1. Make Student Loans Harder To Obtain
Student loans are currently incredibly easy to obtain. Students are handed loans with little idea of how the education they are pursuing will allow them to repay their loans. Not all degrees are created equal, but it’s as easy for an engineering student to get a loan as for a philosophy student, yet the two career paths offer drastically different earning potentials. Students are not required to be educated on or counseled about personal finance and how to get a reasonable return on their investment in higher education. Hopefully things like the Financial Aid Shopping Sheet and responsible borrowing programs like Making Loans Work will set us on the road to change.
2. Allow Discharge Through Bankruptcy
While it’s typical for debt owed to the government to be nondischargeable (which doesn’t explain why private student loans are also de facto off the table for bankruptcy protections), it’s not typical for government loans to flow like water into the hands of unsuspecting young people to be ultimately collected by college reservoirs. Because school loans are nondischargeable, there’s no incentive, economically at least, for lenders (private or public) to turn off the faucet.
3. More Money For Public Education
Essentially pubic education is being subsidized through student loans. Tons of government money is pouring into higher education, but it’s the student who’s left holding the bag. Why not give the money directly to schools, thus taking the student middleman out of the equation and stripping colleges of their financial incentive for tuition hikes?

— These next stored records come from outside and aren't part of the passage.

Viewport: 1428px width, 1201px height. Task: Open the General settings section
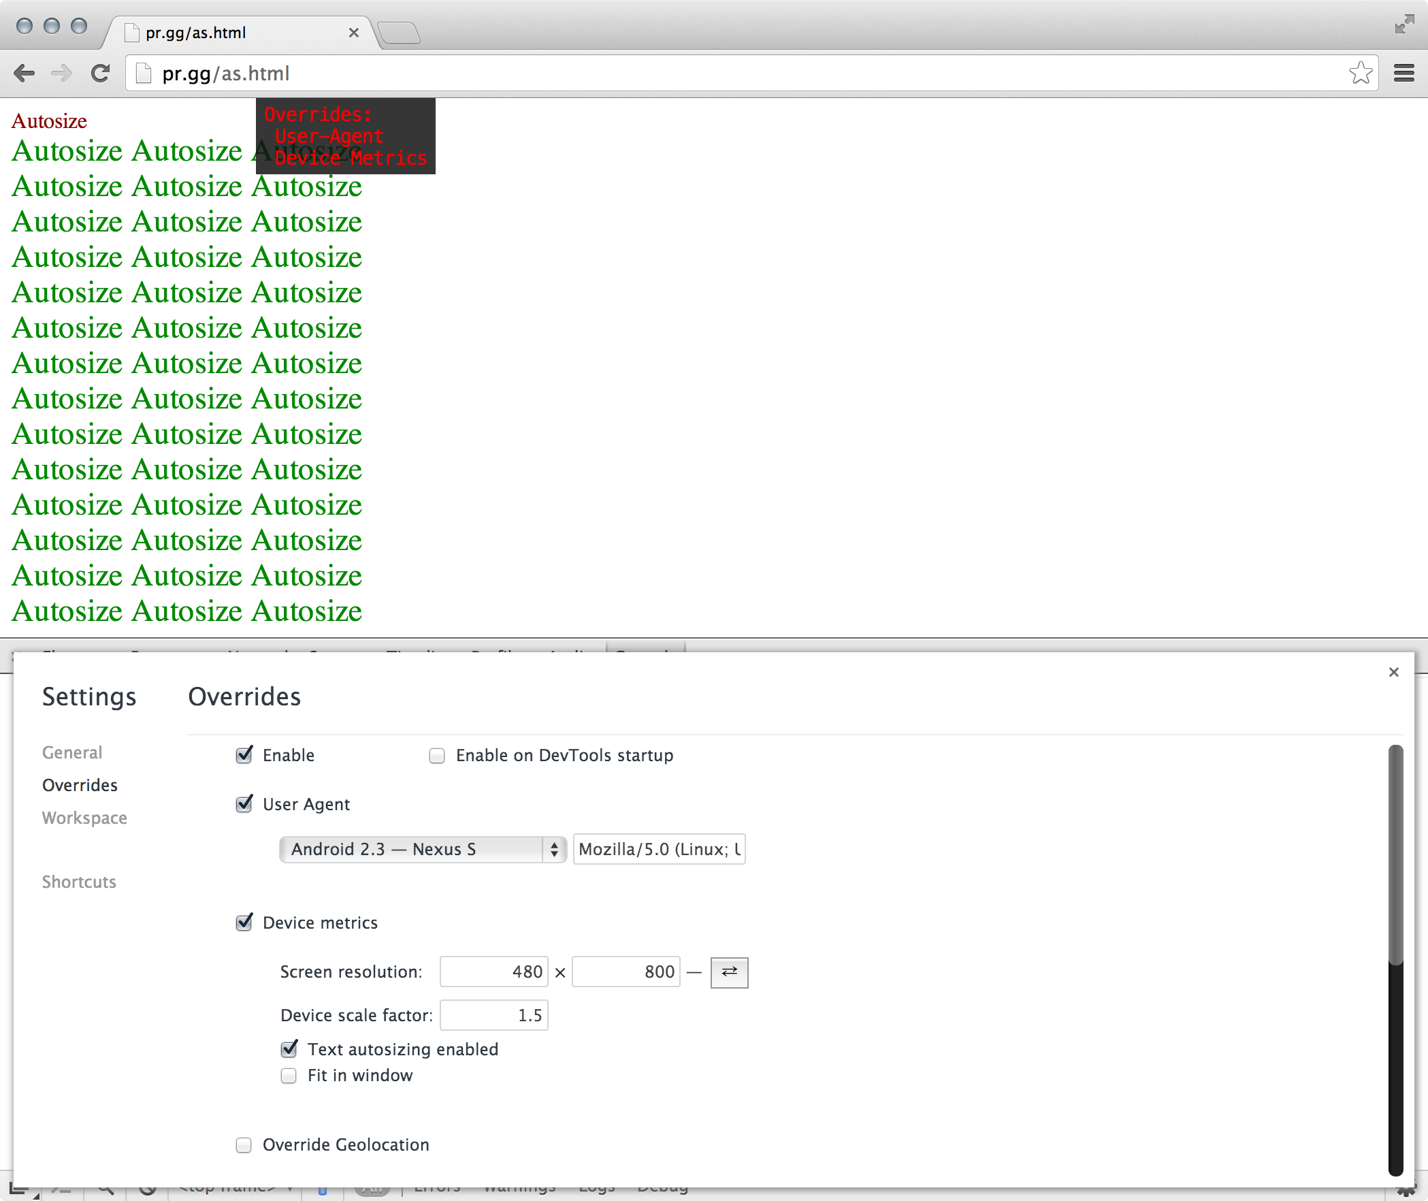click(x=72, y=752)
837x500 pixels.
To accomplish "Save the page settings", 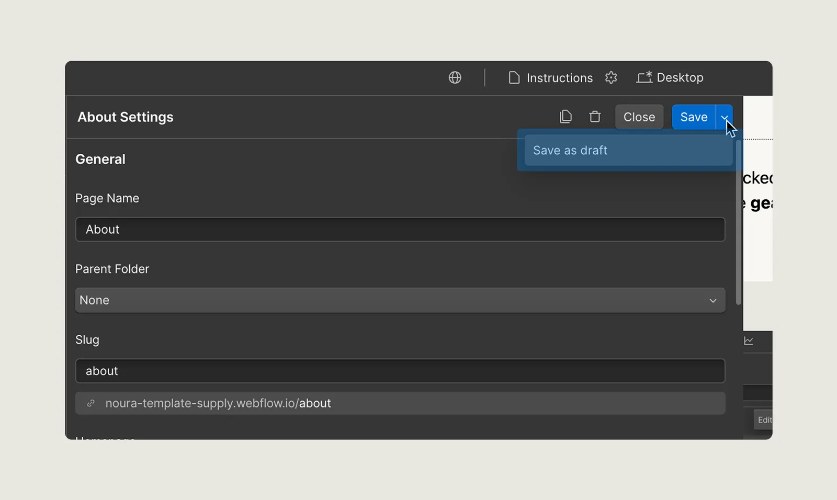I will pos(693,117).
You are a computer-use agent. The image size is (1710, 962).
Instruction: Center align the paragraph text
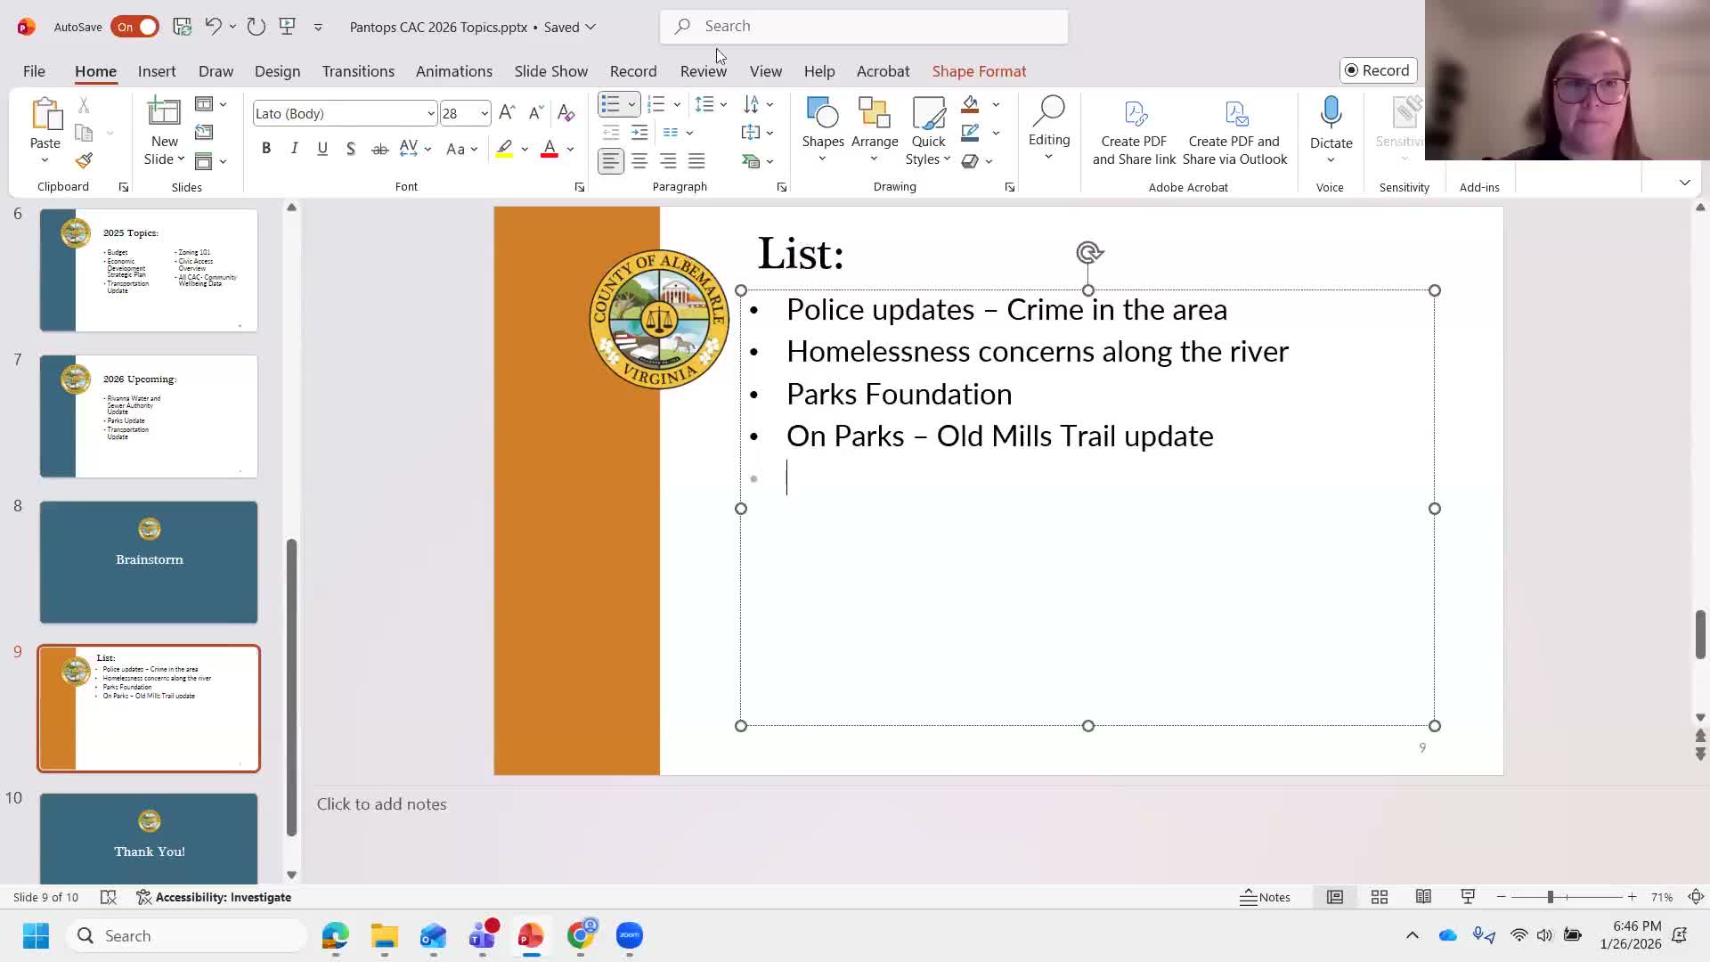click(639, 161)
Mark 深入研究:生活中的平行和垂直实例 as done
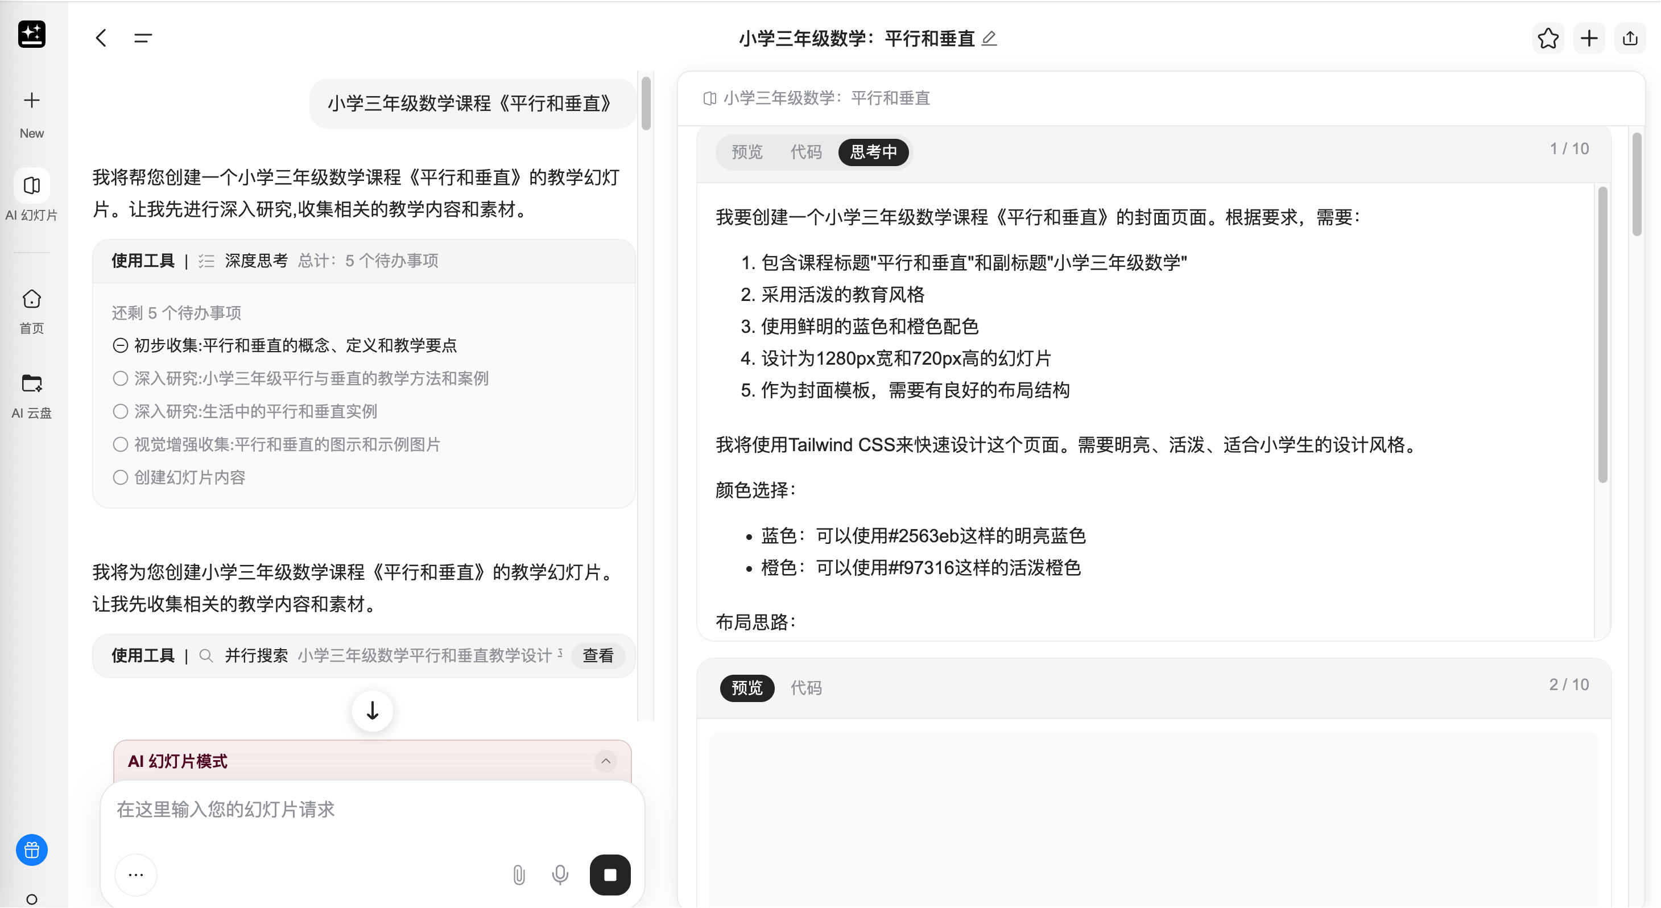This screenshot has height=908, width=1661. point(120,411)
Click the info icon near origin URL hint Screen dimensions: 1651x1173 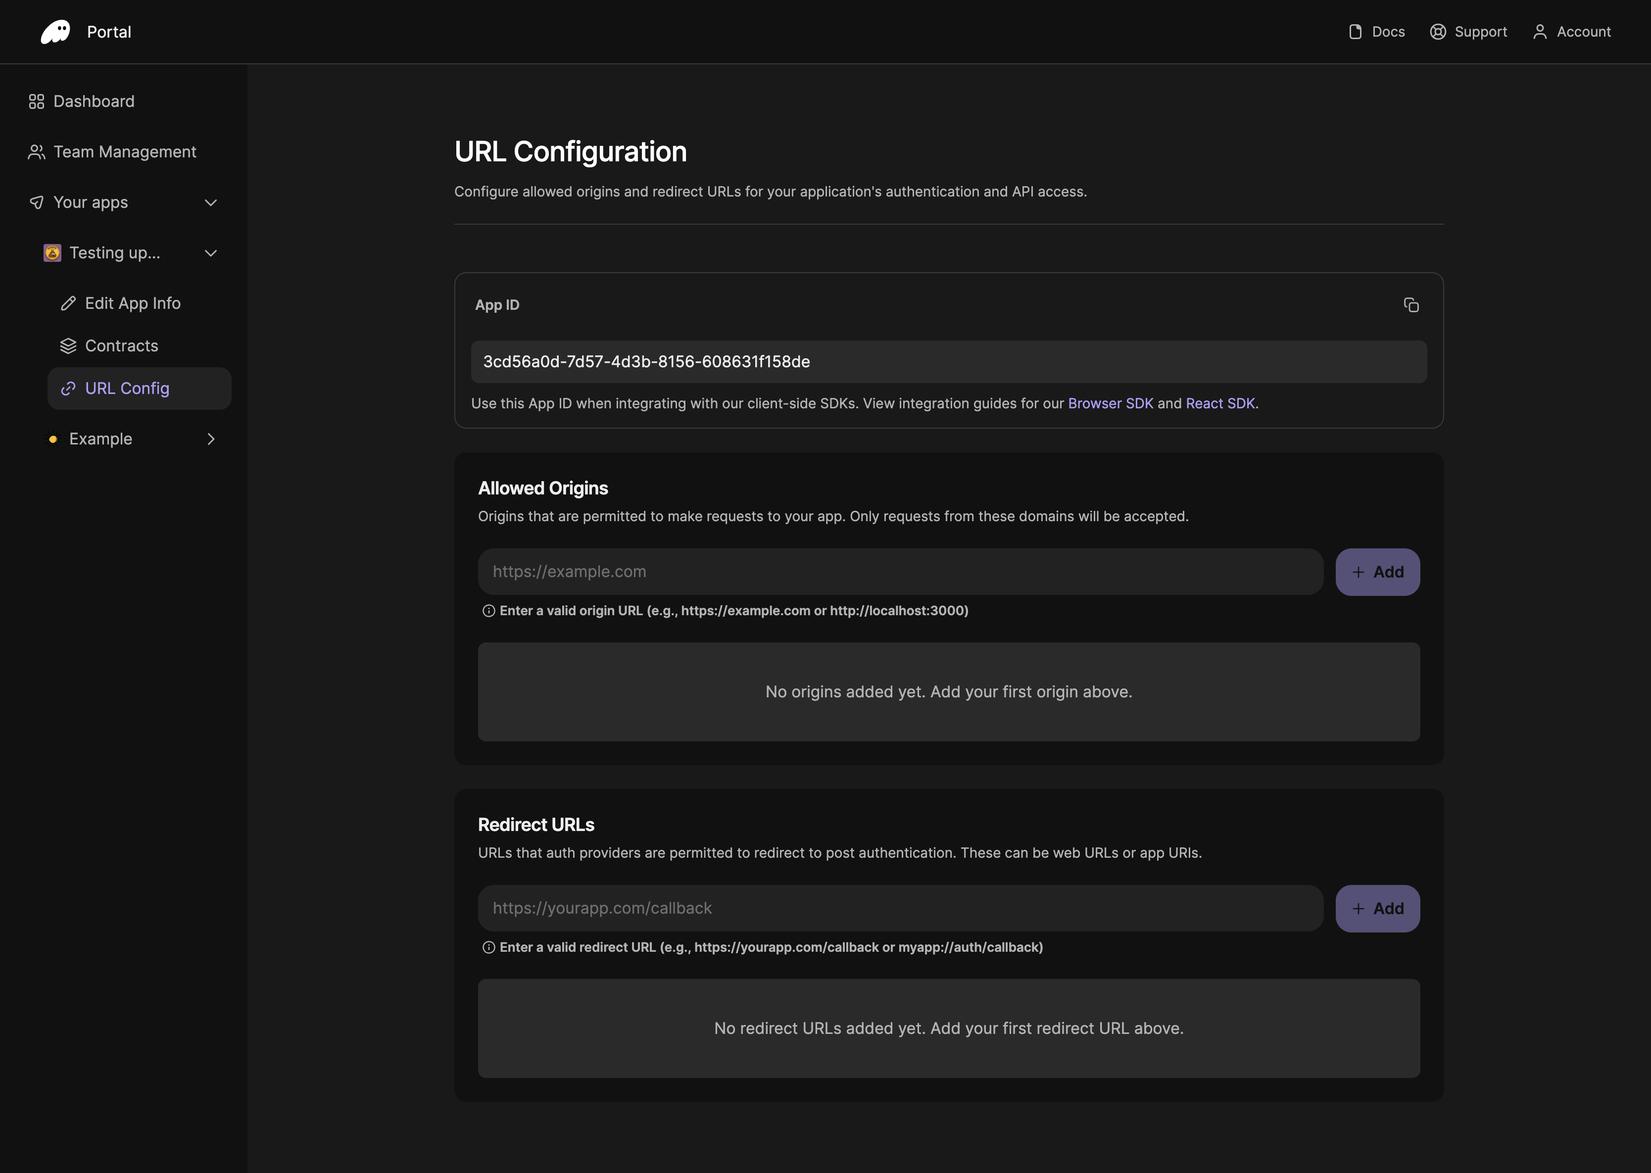click(x=489, y=610)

4. Less Federal Financial Aid Money For Higher Education
With more money going directly into higher education, as in the above scenario, there wouldn’t be the need for exorbitant student lending. Wouldn’t the cost of an education soon begin to reflect its actual value instead of skyrocketing at many times the rate of inflation?
5. Define Higher Education More Accurately
In our culture there is an inherent rift between school and the real world. Our education system is held up as the pinnacle of all human achievement and yet that system is designed to nurture a very small and select set of skills, with little value attributed to any other of the vast riches that make up our human capacity, intelligence and experience. It’s not that there’s anything wrong with academic learning, it simply encompasses a limited scope. So is it really a good idea for college and this one set of skills and values be the only option for young people trying to discover their passions, abilities and way of life in today’s world?
Hopefully with thoughtful, open and honest conversation we can end the problems that we see today. These issues need to be addressed in a number of ways, though, and one of those ways is to help borrowers who have already become victims of the current flawed system. Fortunately there are socially responsible people out there who have created student aid organizations to assist students in getting their debt managed and under control.